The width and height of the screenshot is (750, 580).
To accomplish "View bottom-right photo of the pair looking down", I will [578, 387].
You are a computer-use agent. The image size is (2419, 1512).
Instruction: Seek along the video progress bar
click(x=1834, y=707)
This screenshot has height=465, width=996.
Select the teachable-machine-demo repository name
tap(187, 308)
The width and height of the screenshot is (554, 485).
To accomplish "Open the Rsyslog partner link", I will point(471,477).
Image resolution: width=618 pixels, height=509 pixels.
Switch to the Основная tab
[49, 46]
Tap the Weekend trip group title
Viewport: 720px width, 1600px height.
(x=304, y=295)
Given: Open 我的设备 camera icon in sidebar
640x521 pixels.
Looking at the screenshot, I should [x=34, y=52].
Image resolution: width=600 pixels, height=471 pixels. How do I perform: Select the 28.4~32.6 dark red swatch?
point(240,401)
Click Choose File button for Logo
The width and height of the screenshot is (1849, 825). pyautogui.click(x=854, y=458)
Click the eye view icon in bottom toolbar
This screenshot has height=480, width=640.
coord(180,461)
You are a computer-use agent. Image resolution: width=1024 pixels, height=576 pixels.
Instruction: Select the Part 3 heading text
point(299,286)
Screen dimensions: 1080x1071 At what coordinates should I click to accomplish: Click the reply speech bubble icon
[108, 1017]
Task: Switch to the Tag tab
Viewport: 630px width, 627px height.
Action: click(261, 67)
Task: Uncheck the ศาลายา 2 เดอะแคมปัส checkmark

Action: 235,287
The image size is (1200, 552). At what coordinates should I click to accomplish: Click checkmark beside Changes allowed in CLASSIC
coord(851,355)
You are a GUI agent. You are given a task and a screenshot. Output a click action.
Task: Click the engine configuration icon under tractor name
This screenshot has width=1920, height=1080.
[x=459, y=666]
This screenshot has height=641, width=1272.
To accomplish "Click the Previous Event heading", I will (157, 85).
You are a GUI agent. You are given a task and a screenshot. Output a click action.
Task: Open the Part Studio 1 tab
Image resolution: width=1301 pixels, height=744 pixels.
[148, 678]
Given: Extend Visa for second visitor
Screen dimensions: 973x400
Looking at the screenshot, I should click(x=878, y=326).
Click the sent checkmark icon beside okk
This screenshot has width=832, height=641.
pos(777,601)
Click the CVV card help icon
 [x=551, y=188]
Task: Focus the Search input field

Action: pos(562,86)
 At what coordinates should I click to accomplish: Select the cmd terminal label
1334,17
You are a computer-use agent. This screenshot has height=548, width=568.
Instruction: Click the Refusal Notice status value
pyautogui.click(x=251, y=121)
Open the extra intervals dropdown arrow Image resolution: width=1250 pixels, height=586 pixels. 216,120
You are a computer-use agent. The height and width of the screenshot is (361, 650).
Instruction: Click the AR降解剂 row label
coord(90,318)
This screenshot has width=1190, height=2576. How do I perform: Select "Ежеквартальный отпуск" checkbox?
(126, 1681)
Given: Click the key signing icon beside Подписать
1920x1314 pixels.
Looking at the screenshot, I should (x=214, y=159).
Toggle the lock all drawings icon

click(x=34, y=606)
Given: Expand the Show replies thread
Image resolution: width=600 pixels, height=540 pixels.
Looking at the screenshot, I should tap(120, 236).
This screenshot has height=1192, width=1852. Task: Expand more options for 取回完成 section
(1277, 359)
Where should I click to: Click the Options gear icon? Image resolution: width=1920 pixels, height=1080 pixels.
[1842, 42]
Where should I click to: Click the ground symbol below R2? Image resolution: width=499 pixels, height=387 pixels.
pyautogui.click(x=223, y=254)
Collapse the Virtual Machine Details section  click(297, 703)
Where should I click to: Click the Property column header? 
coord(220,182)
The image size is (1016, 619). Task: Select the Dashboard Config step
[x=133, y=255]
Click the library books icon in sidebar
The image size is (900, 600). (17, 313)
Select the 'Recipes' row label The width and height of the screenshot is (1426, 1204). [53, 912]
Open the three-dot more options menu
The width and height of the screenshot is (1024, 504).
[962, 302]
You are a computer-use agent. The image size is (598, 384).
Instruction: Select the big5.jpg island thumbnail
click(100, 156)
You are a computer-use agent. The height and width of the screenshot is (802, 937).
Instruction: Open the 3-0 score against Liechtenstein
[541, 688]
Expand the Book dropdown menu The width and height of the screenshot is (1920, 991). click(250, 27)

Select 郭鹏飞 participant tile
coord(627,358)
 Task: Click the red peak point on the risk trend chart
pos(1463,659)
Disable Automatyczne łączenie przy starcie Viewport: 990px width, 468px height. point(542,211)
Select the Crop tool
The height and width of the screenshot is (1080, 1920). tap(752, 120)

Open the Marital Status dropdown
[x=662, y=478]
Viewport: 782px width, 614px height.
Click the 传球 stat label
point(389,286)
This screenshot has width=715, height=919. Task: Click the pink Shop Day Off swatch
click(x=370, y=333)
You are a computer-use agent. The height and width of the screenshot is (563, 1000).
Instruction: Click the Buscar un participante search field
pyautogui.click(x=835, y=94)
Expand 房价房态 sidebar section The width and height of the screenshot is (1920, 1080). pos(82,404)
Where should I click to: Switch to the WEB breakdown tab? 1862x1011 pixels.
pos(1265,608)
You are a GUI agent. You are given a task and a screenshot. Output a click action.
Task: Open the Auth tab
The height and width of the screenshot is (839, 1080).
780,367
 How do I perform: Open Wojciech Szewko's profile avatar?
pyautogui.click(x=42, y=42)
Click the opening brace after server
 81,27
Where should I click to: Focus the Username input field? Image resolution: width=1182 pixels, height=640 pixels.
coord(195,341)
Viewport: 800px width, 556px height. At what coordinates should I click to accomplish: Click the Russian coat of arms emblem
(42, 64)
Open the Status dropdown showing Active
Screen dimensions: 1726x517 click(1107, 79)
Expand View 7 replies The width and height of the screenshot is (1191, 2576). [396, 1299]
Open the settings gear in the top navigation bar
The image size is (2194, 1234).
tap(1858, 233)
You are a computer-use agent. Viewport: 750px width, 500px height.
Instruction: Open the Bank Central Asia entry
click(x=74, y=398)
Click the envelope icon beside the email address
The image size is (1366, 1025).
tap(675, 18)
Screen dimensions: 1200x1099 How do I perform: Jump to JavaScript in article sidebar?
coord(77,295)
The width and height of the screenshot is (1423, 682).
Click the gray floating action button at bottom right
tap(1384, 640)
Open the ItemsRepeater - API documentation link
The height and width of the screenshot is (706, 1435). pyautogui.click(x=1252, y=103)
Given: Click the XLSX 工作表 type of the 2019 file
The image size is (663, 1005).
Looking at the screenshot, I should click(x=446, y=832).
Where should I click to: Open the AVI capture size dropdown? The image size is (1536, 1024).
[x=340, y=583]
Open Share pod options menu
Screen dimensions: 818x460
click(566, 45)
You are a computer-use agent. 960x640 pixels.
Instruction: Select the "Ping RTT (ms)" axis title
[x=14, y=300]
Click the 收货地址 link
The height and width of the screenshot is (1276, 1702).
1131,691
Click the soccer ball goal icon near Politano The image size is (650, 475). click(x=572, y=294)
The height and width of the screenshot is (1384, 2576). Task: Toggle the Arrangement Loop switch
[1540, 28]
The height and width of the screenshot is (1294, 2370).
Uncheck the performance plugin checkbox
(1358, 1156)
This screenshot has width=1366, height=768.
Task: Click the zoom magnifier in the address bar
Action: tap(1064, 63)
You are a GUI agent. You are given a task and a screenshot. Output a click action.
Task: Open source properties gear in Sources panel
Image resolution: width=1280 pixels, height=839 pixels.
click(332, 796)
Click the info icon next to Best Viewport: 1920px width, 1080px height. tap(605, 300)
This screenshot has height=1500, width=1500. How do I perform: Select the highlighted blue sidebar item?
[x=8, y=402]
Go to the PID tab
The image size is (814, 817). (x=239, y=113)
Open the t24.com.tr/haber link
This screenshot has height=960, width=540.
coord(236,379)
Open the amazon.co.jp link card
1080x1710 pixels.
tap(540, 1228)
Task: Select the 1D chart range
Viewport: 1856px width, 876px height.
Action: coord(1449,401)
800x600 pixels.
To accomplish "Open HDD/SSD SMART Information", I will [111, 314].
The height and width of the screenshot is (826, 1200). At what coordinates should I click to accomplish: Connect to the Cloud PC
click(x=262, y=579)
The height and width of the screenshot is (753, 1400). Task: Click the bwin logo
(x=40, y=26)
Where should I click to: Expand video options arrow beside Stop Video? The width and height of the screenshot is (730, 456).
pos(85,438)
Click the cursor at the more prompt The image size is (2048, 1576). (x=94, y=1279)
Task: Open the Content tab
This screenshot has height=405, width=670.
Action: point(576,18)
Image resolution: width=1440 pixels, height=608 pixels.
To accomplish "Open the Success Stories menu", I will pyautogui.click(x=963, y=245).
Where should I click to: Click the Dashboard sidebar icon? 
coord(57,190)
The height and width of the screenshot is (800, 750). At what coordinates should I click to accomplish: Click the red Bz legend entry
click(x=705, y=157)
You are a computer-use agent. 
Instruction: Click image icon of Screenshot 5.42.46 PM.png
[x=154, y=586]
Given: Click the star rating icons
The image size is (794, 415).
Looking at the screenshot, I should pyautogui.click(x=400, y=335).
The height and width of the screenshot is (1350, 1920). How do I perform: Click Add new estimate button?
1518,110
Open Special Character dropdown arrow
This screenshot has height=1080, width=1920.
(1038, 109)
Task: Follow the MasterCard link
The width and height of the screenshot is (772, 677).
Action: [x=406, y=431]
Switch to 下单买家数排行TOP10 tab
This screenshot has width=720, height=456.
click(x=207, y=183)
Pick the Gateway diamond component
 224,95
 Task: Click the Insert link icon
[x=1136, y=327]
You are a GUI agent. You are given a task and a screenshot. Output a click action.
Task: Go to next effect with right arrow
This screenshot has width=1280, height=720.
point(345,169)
####
__Given instruction__: Return the records from the line containing "The image size is (1016, 619)." through the line containing "click(x=370, y=333)", inclusive, reproducing each line without any change.

__Result__:
The image size is (1016, 619). Task: Select the Dashboard Config step
[x=133, y=255]
Click the library books icon in sidebar
The image size is (900, 600). (17, 313)
Select the 'Recipes' row label The width and height of the screenshot is (1426, 1204). [53, 912]
Open the three-dot more options menu
The width and height of the screenshot is (1024, 504).
[962, 302]
You are a computer-use agent. The image size is (598, 384).
Instruction: Select the big5.jpg island thumbnail
click(100, 156)
You are a computer-use agent. The height and width of the screenshot is (802, 937).
Instruction: Open the 3-0 score against Liechtenstein
[541, 688]
Expand the Book dropdown menu The width and height of the screenshot is (1920, 991). click(250, 27)

Select 郭鹏飞 participant tile
coord(627,358)
 Task: Click the red peak point on the risk trend chart
pos(1463,659)
Disable Automatyczne łączenie przy starcie Viewport: 990px width, 468px height. point(542,211)
Select the Crop tool
The height and width of the screenshot is (1080, 1920). tap(752, 120)

Open the Marital Status dropdown
[x=662, y=478]
Viewport: 782px width, 614px height.
Click the 传球 stat label
point(389,286)
This screenshot has width=715, height=919. Task: Click the pink Shop Day Off swatch
click(x=370, y=333)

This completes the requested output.